M-Payment Disruption Is Coming...Once It Grows An M-Brain
It used to be that you couldn’t tell the players without a scorecard. Now, everyone needs an infographic. And when the topic is m-commerce, the number of alliances, stakeholders, and unknown elements involved could make the classic Kawaja ad network chart look like a simple game of Chutes and Ladders. SapientNitro, which has worked with a number of major brands on their early mobile retail and m-shopping experience, is trying to be ahead of the m-payment curve with a massive (we mean massive) infographic.
Yeah, yeah, I know. How many of these skyscraper data visualizations can we get each day? This is one I like because it goes beyond the usual simple aggregation of research data. Here, SapientNitro actually charts out the history of electronic payments and graphs out the some of the complex sets of players that need to be involved here. You can get the full data climb reprinted at Mashable or have the tower parsed by floors in the embedded slide deck.
To wit, the infographic walks through the distinctions among the commonly conflated terms of “m-commerce” (purchasing via mobile Web or online wallet), m-payments (phone as credit card for a range of goods) and m-wallets (deeper wallet replacements). Most interesting are the four possible scenarios that SapientNitro spins out for m-payments.
In one vision, independent entities will simply test their models in small markets to see how they work and what shakes out in the larger ecosystem. In another path, one major player invests heavily enough to stimulate others. In another, carriers and/or financial institutions buddy up to share risks and craft uniform business models for a broad confederacy of small partners. And in another possible route all of the major players, from carriers to bank to hardware OEMs, app makers and chip vendors would come together to agree to industry-wide standards.
Needless to say, it is entirely unclear which of these paths is most likely to pan out. The first vision of little tests is already upon us, and the un-launched ISIS consortium of some players are trying to buddy up. But as the industry surveys of professionals in the space attest in this infographic, widespread disagreement remains about who will charge whom and share what money from these systems.

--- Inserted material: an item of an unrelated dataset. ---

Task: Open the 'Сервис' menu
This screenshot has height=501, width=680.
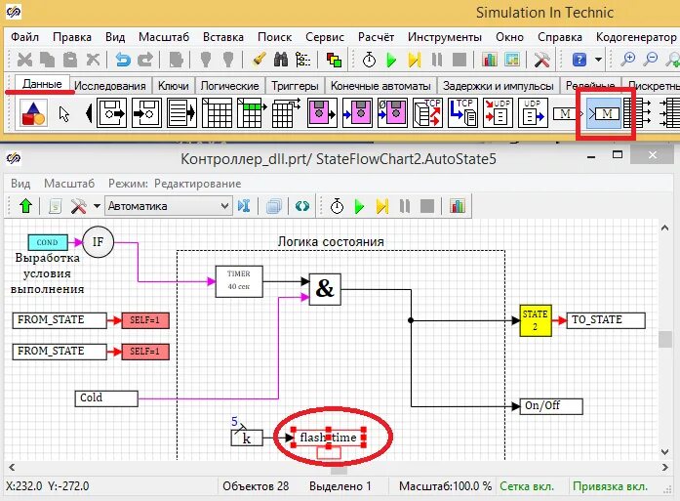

In addition to handset manufacturers like Apple and Samsung, there are the OS makers (also Apple) like Google and Microsoft, credit card companies, the carriers themselves, incumbent online wallets from Amazon and PayPal, among others, and (oh yes) the virtual currency players like (wait for it) Facebook.
But even when the ecosystem is sorted out, there is still the hurdle of consumer adoption. According to research in this infographic, half of Japanese handsets have been NFC-enabled for a while, but only 10% of consumers there have ever used these mobile wallets…ever. As SapientNitro lays out, issues of privacy and security, interoperability of systems, lack of business models and of consumer use cases all impede progress in m-payments.
Many in the industry still believe that we are looking at mobile payments going mainstream in 3-4 years. Well, there are a lot of hurdles to get over by then -- made all the more difficult by the tons of money at stake here. My advice to the mosh pit of companies striving toward an m-economy?
Stop trying to solve a problem that isn’t there. My wallet is not a problem. My credit card is not a problem. Loyalty cards -- well yeah, those are a pain, but most brand apps are addressing this. Don’t over-reach on selling this model as some revolutionary convenience that it isn’t. Tiresome as it may sound, imagine harder about what real value is in it for me. In my mind, the m-payment piece of this is the least compelling part of the model.
The real potential here comes when the payment is connected to a massively powerful pocket PC with so much of my other data. The credit card just grew a brain, even if it doesn’t seem to be thinking much yet. There is a chicken and an egg here. The compelling consumer cases really can’t emerge unless and until a viable m-payments system is in place to drive development. But consumers are not likely to be impressed with a simple m-payment trick unless it is attached to some genuine value-add. Now it’s time for that brain on your credit card to start thinking.